The hardest part of making milk kefir is obtaining the SCOBY.  A company called Yogourmet sells freeze-dried culture that you can use for one batch, but once you use the freeze dried stuff, it’s gone.  Kefir is not like yogurt, where you can take some of your last batch to inoculate the new one.  If you obtain live milk kefir granules, you can use them over and over.  I got mine from my milk club.  You can also get them through certain CSAs or potentially at a vendor at the farmer’s market who sells kefir.  They probably won’t sell the grains regularly, but you can get all buddy-buddy and ask for them.  Yemoos.com sells them also.  If you continuously make milk kefir, your grains will reproduce readily.  If you are like me and make a batch every two weeks to a month, then your culture will be lying dormant most of the time, and your grains will grow much more slowly.  That being said:  no, I don’t have enough kefir to share, sorry.

Like kombucha or tibicos, kefir granules can corrode metal.  My display above is on stainless steel spoons– I’ve heard people say that any contact with metal is deleterious to the culture, but I haven’t noticed a marked effect over my last three years or so of making the kefir:  mainly, you want to wash metal utensils immediately after they handle the kefir so that they don’t get destroyed, and certainly don’t store your kefir in metal containers.  Brief contact is okay.

The recipe for milk kefir is:

Put milk in a glass jar— I usually do a pint at a time and add about a Tbsp of kefir grains.   Mix it up.  Cover the jar loosely with the jar lid.  Let it sit for 24-48 hours, stirring 2-3 times if you remember.   The consistency will change when the kefir is ready.  If you leave it a little too long, the curds will separate from the whey.  It’s still drinkable.  Strain  the kefir through a sieve to make it homogenous again– which you will want to do anyway to extract your grains from the drink.  Once you’ve filtered out your grains, start again, or store the grains in a little bit of milk or water in the fridge.  They keep well for at least a month.  Change the liquid they are resting in periodically.

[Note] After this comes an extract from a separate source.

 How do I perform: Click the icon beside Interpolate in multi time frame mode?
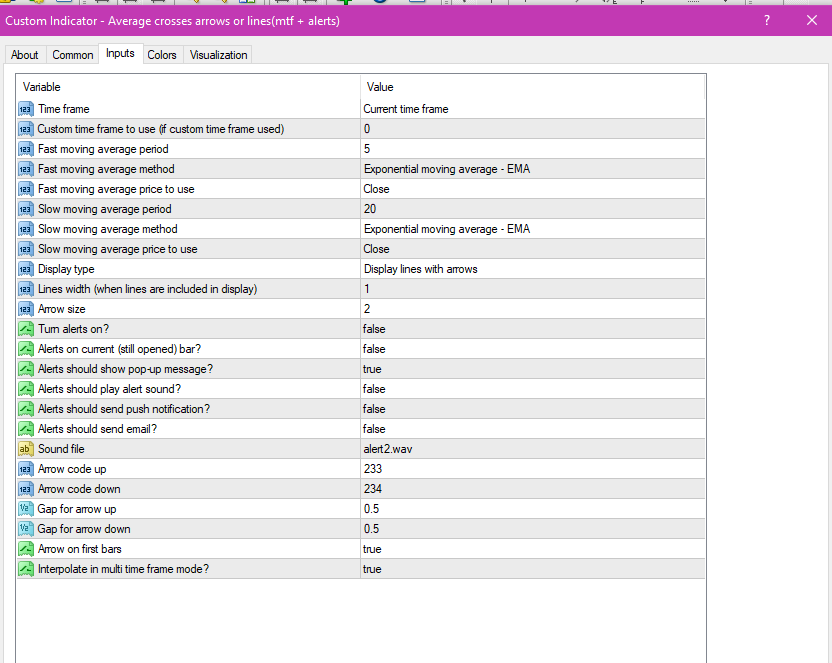[26, 569]
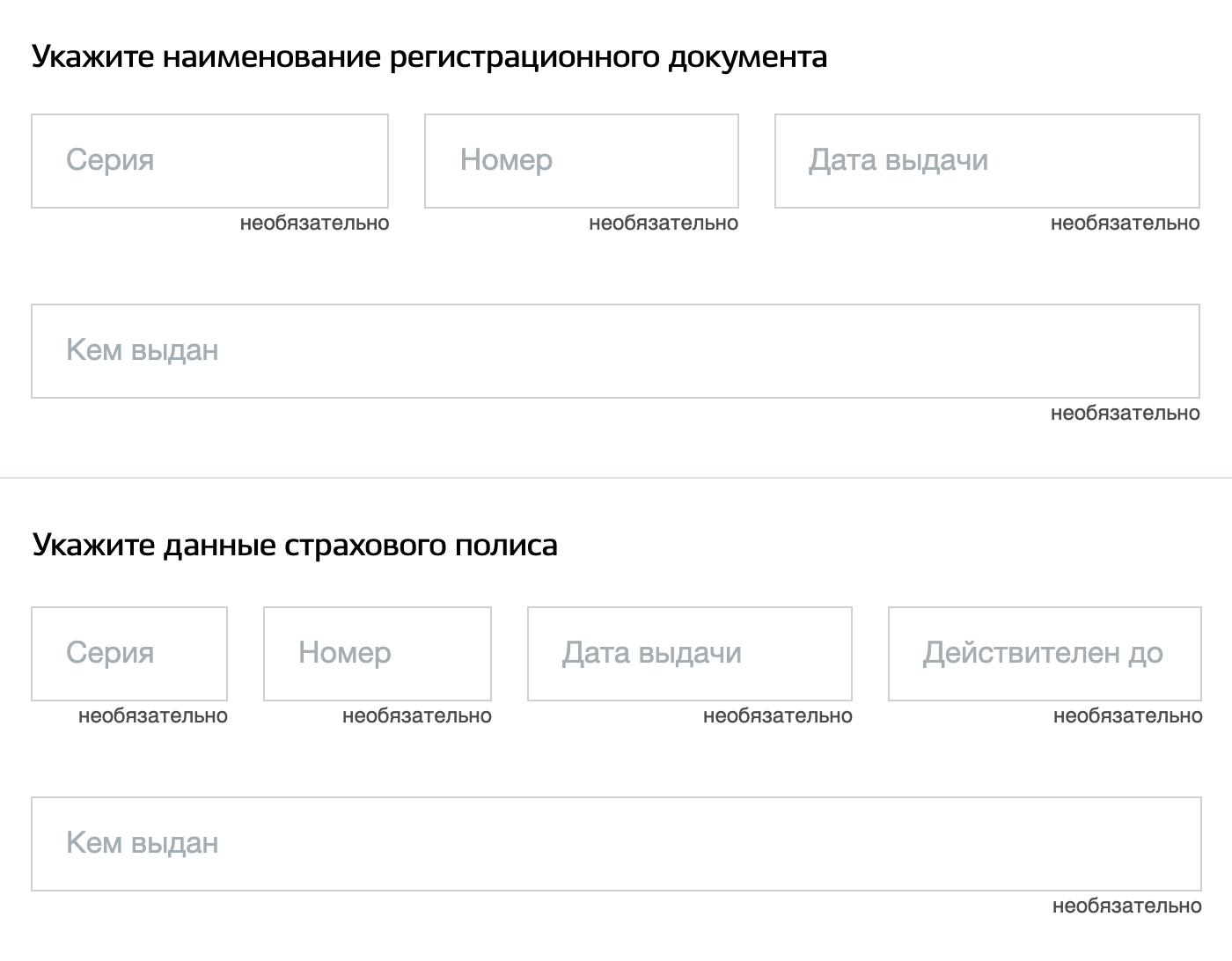1232x961 pixels.
Task: Click the Номер field for registration document
Action: [581, 160]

Notice the new consistency of the milk-turned- kefir.  You can see here by the stuff sticking to the top of the jar.

Once the kefir is fermented, you can  drink it plain or on cereal.   My favorite method of consumption is to make a simple smoothie out of it.  Dump some frozen berries and honey or maple syrup to taste into your kefir and blend it.  The last batch I made was strawberries with honey.  Mmm, pink drink!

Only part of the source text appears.